:: GOAL OF THE EXERCISE ::
Copy the entries below word for word.

:: DATA LISTING ::
▼▼▼
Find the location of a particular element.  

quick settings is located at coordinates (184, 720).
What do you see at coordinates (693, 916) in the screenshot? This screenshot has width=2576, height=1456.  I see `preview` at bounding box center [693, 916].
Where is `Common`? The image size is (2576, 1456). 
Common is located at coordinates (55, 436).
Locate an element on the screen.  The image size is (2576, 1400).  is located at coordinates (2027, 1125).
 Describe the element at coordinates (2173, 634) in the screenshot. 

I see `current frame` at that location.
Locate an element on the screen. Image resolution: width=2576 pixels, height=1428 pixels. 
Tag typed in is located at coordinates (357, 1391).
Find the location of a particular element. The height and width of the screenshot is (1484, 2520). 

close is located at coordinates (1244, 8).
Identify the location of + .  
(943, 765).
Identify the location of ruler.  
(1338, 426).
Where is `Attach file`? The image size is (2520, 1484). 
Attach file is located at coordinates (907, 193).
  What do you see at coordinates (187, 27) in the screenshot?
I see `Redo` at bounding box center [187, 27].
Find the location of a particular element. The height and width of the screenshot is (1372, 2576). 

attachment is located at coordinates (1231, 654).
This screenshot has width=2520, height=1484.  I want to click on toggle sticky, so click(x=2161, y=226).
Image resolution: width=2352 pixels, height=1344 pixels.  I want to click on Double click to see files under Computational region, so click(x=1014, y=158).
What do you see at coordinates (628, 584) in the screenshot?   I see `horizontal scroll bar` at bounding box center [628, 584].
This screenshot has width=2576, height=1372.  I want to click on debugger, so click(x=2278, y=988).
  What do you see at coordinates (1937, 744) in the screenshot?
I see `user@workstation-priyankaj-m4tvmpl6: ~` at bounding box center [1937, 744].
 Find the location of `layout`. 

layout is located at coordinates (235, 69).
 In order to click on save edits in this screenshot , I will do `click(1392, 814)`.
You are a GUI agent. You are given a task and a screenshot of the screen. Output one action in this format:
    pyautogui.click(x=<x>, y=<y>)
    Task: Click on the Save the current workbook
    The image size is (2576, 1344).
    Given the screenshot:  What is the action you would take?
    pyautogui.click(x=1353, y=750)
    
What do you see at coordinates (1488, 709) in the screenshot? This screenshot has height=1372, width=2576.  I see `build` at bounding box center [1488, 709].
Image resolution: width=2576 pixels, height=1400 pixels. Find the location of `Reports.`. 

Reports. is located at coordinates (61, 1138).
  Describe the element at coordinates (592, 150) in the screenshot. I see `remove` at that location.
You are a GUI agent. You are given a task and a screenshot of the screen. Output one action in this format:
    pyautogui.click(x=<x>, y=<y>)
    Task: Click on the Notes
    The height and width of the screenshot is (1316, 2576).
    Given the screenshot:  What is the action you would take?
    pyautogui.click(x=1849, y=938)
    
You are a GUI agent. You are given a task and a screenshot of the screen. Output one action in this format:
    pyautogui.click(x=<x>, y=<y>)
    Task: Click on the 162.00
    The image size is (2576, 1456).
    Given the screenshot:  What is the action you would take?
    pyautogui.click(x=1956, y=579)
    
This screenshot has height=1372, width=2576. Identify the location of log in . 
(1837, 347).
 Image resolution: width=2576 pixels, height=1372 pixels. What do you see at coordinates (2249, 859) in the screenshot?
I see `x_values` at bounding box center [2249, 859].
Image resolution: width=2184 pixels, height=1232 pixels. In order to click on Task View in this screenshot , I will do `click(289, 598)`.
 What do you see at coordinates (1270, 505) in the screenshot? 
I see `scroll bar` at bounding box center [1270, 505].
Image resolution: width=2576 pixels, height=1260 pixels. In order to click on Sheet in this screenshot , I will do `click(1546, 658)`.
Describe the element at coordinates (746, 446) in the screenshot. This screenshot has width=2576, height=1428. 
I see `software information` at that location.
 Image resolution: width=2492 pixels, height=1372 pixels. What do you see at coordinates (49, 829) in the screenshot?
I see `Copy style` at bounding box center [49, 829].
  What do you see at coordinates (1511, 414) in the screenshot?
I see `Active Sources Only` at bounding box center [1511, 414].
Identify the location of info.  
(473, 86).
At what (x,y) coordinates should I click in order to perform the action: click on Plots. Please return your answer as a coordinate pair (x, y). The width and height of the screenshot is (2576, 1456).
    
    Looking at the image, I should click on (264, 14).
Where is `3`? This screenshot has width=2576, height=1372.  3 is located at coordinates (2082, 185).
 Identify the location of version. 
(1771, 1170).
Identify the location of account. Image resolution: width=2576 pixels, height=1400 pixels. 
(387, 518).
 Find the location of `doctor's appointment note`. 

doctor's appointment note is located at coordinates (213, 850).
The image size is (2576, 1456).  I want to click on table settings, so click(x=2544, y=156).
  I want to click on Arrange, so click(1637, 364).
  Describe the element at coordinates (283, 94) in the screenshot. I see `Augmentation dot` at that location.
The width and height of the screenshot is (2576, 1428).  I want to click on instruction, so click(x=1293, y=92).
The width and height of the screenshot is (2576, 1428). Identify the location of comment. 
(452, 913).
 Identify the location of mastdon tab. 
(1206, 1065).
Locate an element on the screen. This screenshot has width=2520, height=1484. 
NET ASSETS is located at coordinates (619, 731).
▲▲▲
:: RESPONSE TO THIS TASK ::
Find the location of a particular element.  

quick settings is located at coordinates (184, 720).
What do you see at coordinates (693, 916) in the screenshot? This screenshot has width=2576, height=1456.  I see `preview` at bounding box center [693, 916].
Where is `Common`? The image size is (2576, 1456). 
Common is located at coordinates (55, 436).
Locate an element on the screen.  The image size is (2576, 1400).  is located at coordinates (2027, 1125).
 Describe the element at coordinates (2173, 634) in the screenshot. 

I see `current frame` at that location.
Locate an element on the screen. Image resolution: width=2576 pixels, height=1428 pixels. 
Tag typed in is located at coordinates (357, 1391).
Find the location of a particular element. The height and width of the screenshot is (1484, 2520). 

close is located at coordinates (1244, 8).
Identify the location of + .  
(943, 765).
Identify the location of ruler.  
(1338, 426).
Where is `Attach file`? The image size is (2520, 1484). 
Attach file is located at coordinates (907, 193).
  What do you see at coordinates (187, 27) in the screenshot?
I see `Redo` at bounding box center [187, 27].
Find the location of a particular element. The height and width of the screenshot is (1372, 2576). 

attachment is located at coordinates (1231, 654).
This screenshot has width=2520, height=1484.  I want to click on toggle sticky, so click(x=2161, y=226).
Image resolution: width=2352 pixels, height=1344 pixels.  I want to click on Double click to see files under Computational region, so click(x=1014, y=158).
What do you see at coordinates (628, 584) in the screenshot?   I see `horizontal scroll bar` at bounding box center [628, 584].
This screenshot has width=2576, height=1372.  I want to click on debugger, so click(x=2278, y=988).
  What do you see at coordinates (1937, 744) in the screenshot?
I see `user@workstation-priyankaj-m4tvmpl6: ~` at bounding box center [1937, 744].
 Find the location of `layout`. 

layout is located at coordinates (235, 69).
 In order to click on save edits in this screenshot , I will do `click(1392, 814)`.
You are a GUI agent. You are given a task and a screenshot of the screen. Output one action in this format:
    pyautogui.click(x=<x>, y=<y>)
    Task: Click on the Save the current workbook
    The image size is (2576, 1344).
    Given the screenshot:  What is the action you would take?
    pyautogui.click(x=1353, y=750)
    
What do you see at coordinates (1488, 709) in the screenshot? This screenshot has height=1372, width=2576.  I see `build` at bounding box center [1488, 709].
Image resolution: width=2576 pixels, height=1400 pixels. Find the location of `Reports.`. 

Reports. is located at coordinates (61, 1138).
  Describe the element at coordinates (592, 150) in the screenshot. I see `remove` at that location.
You are a GUI agent. You are given a task and a screenshot of the screen. Output one action in this format:
    pyautogui.click(x=<x>, y=<y>)
    Task: Click on the Notes
    The height and width of the screenshot is (1316, 2576).
    Given the screenshot:  What is the action you would take?
    pyautogui.click(x=1849, y=938)
    
You are a GUI agent. You are given a task and a screenshot of the screen. Output one action in this format:
    pyautogui.click(x=<x>, y=<y>)
    Task: Click on the 162.00
    The image size is (2576, 1456).
    Given the screenshot:  What is the action you would take?
    pyautogui.click(x=1956, y=579)
    
This screenshot has height=1372, width=2576. Identify the location of log in . 
(1837, 347).
 Image resolution: width=2576 pixels, height=1372 pixels. What do you see at coordinates (2249, 859) in the screenshot?
I see `x_values` at bounding box center [2249, 859].
Image resolution: width=2184 pixels, height=1232 pixels. In order to click on Task View in this screenshot , I will do `click(289, 598)`.
 What do you see at coordinates (1270, 505) in the screenshot? 
I see `scroll bar` at bounding box center [1270, 505].
Image resolution: width=2576 pixels, height=1260 pixels. In order to click on Sheet in this screenshot , I will do `click(1546, 658)`.
Describe the element at coordinates (746, 446) in the screenshot. This screenshot has width=2576, height=1428. 
I see `software information` at that location.
 Image resolution: width=2492 pixels, height=1372 pixels. What do you see at coordinates (49, 829) in the screenshot?
I see `Copy style` at bounding box center [49, 829].
  What do you see at coordinates (1511, 414) in the screenshot?
I see `Active Sources Only` at bounding box center [1511, 414].
Identify the location of info.  
(473, 86).
At what (x,y) coordinates should I click in order to perform the action: click on Plots. Please return your answer as a coordinate pair (x, y). The width and height of the screenshot is (2576, 1456).
    
    Looking at the image, I should click on (264, 14).
Where is `3`? This screenshot has width=2576, height=1372.  3 is located at coordinates (2082, 185).
 Identify the location of version. 
(1771, 1170).
Identify the location of account. Image resolution: width=2576 pixels, height=1400 pixels. 
(387, 518).
 Find the location of `doctor's appointment note`. 

doctor's appointment note is located at coordinates (213, 850).
The image size is (2576, 1456).  I want to click on table settings, so click(x=2544, y=156).
  I want to click on Arrange, so click(1637, 364).
  Describe the element at coordinates (283, 94) in the screenshot. I see `Augmentation dot` at that location.
The width and height of the screenshot is (2576, 1428).  I want to click on instruction, so click(x=1293, y=92).
The width and height of the screenshot is (2576, 1428). Identify the location of comment. 
(452, 913).
 Identify the location of mastdon tab. 
(1206, 1065).
Locate an element on the screen. This screenshot has width=2520, height=1484. 
NET ASSETS is located at coordinates (619, 731).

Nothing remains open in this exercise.